Before the House of Representatives passed the CISPA Act last month there was a last minute effort to include a provision that would explicitly ban employers from requiring their employees to hand over their social media passwords. The amendment was rejected, but it reopens the door for discussion on the topic.
First of all… why should you not ask your employees or candidates for their social media passwords? What it really boils down to is that you’re likely asking someone to violate the terms of service that they agreed to when they signed up for their social media account. In the case of Facebook’s TOS, section 4.8 states:
You will not share your password (or in the case of developers, your secret key), let anyone else access your account, or do anything else that might jeopardize the security of your account.

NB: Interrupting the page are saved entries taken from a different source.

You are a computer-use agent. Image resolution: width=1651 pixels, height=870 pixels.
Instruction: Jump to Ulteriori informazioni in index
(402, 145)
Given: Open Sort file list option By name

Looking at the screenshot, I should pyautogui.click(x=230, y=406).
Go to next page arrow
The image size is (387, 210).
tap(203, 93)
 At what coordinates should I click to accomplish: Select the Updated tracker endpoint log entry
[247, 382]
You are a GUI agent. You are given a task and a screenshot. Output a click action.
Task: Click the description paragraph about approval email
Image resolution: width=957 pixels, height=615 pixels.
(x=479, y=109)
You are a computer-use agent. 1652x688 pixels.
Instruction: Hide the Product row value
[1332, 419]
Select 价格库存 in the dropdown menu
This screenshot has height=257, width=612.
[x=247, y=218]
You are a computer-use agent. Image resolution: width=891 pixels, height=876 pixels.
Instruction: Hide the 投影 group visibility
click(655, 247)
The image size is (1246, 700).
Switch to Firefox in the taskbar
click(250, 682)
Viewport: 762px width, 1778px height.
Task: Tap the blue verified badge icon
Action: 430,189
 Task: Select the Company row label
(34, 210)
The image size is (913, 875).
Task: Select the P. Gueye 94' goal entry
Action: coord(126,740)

Let me put it this way: do you want your employees to give away their login information to your system?
Didn’t think so.
So what’s the answer to the title of this post? Why should you ask your employees for their social media passwords? I would only ask my employees for their social media password to see how they respond to the request. If they’ve read the TOS of their social media accounts, then they will be aware that handing over their login credentials would be a violation of their agreement with the platform. I would then follow up in one of two ways:
- Reward them for having the guts to rightly refuse the request, or
- Use the situation as an opportunity to help them understand their responsibilities to be aware of the agreements into which they enter, and/or to not be afraid to say “No” when the situation warrants it.